Cinemorgue
This project all started because I watched the same actor die back-to-back in separate films and I wanted to know what the high scores would look like for the under-reported metric of "film deaths". I couldn't trust any of the conflicting click-bait articles I read online, and figured if anyone should be trusted, it's an obscure crowd sourced wiki called Cinemorgue.
Unfortunately, wikis are gererally just big text files that lack a way to find this kind of info natively. So in order to get to the bottom of this, I had to parse a wiki dump myself.
Before I get into the semi-ironic gory details of manual entry text clean up, and partially because I wanted to doodle in Illustrator, I have a summary of the top 8 below!
Let's Get Into It
Fortunately, Cinemorgue the wiki containing the wealth of information we need has an xml export. It uses the mediawiki export format of 0.11 which is immensely helpful! There are a lot of wiki parser libraries out there, but being able to follow the exact structure will be much simpler.
import xml.etree.ElementTree as ET
NS = 'http://www.mediawiki.org/xml/export-0.11/'
def parse_wikimedia_xml(filepath):
tree = ET.parse(filepath)
root = tree.getroot()
data = []
for page in root.findall('{%s}page' % NS):
ns = page.find('{%s}ns' % NS).text
if ns != "0":
continue
title = page.find('{%s}title' % NS).text
revision = page.find('{%s}revision' % NS)
text = revision.find('{%s}text' % NS).text
data.append({'title': title, 'text': text})
df = pd.DataFrame(data)
return df
df = parse_wikimedia_xml('input/cinemorgue_pages_current.xml')
Doing so will generate the initial output below.
Section | Content |
---|---|
Main Page | Cinemorgue Wiki with navigation gallery containing Actor Index and Actress Index sections |
Redirect | Main Page redirects to Cinemorgue Wiki |
Marilyn Monroe | • Birth/Death: 1926 - 1962 • Notable as: First Playboy Playmate (December 1953) • Film Death: In "Niagara" (1953) as Rose Loomis - Strangled with white scarf by Joseph Cotton in bell tower• Notable Connections: Foster sister of Jody Lawrance, Ex-wife of Joe DiMaggio and Arthur Miller, Mistress of JFK, Ex-girlfriend of Jorge Guinile |
Page Structure
Laying some ground rules: we will only be looking for film deaths. TV Deaths include a lot of voice actors from animated shows which feels like cheating and ruins the spirt of finding out which actor put it all on the line.

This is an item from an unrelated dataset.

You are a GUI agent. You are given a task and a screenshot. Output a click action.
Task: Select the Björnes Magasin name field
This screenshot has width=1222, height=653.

The structure of each wikimedia page, while not perfect, is relatively consistent.
- Overview, Film Deaths, Television Deaths/TV Deaths, Video Game Deaths, Music Video Deaths, Notable Connections, Other General Page Formatting Failures
Unfortunately, there is no consistent label for when the "Film Deaths" section ends, so we need to find and drop every category below it.
# Delete everything before Film Deaths.
df['text'] = df['text'].str.split("Film Deaths", n=1, expand=True)[1]
# Delete everything below title.
3df['text'] = df['text'].str.split("Television Deaths", n=1, expand=True)[0]
# Delete everything below title.
df['text'] = df['text'].str.split("Video Game Deaths", n=1, expand=True)[0]
# Delete everything below title.
df['text'] = df['text'].str.split("Music Video Deaths", n=1, expand=True)[0]
# Delete everything below title.
df['text'] = df['text'].str.split("Notable Connections", n=1, expand=True)[0]
# Delete everything below title.
df['text'] = df['text'].str.split("Category", n=1, expand=True)[0]
#Drop all recently nulled rows. Ready to begin string splitting.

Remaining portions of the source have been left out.